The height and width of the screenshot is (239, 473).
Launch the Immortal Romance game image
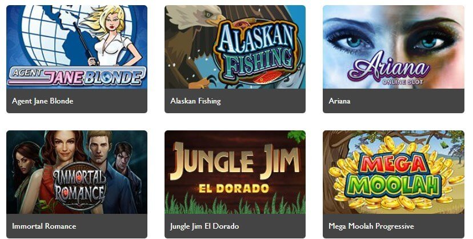click(x=77, y=172)
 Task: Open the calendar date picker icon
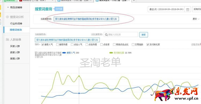[x=188, y=9]
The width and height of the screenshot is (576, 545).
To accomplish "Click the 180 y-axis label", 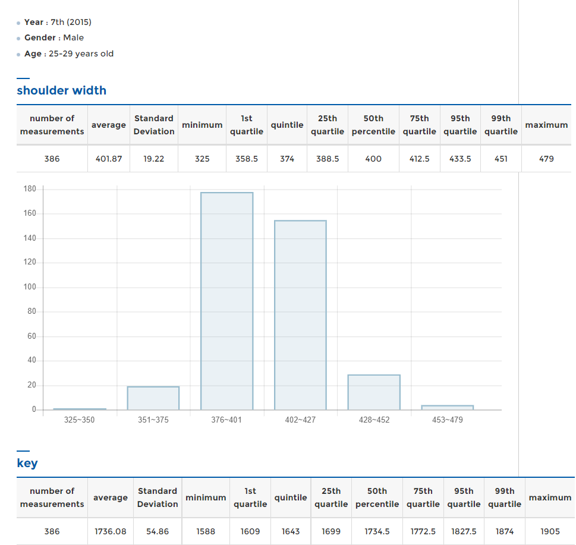I will click(30, 189).
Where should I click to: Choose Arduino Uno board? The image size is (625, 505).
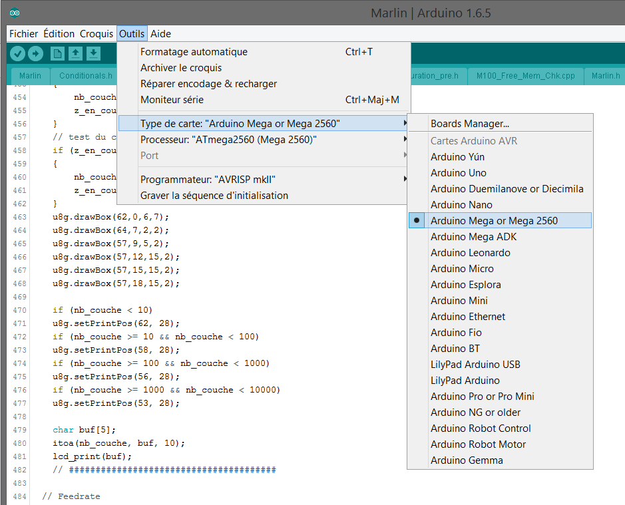click(x=458, y=173)
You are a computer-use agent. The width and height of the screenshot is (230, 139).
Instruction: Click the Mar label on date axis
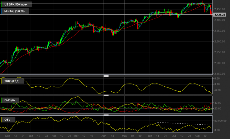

Task requirements → If a line falls between the one containing "You are a computer-use" and the last line of the entries above, both included, reproduce it exactly; leave the pictures out.

Task output →
You are a computer-use agent. The width and height of the screenshot is (230, 139).
Instruction: Click the Mar label on date axis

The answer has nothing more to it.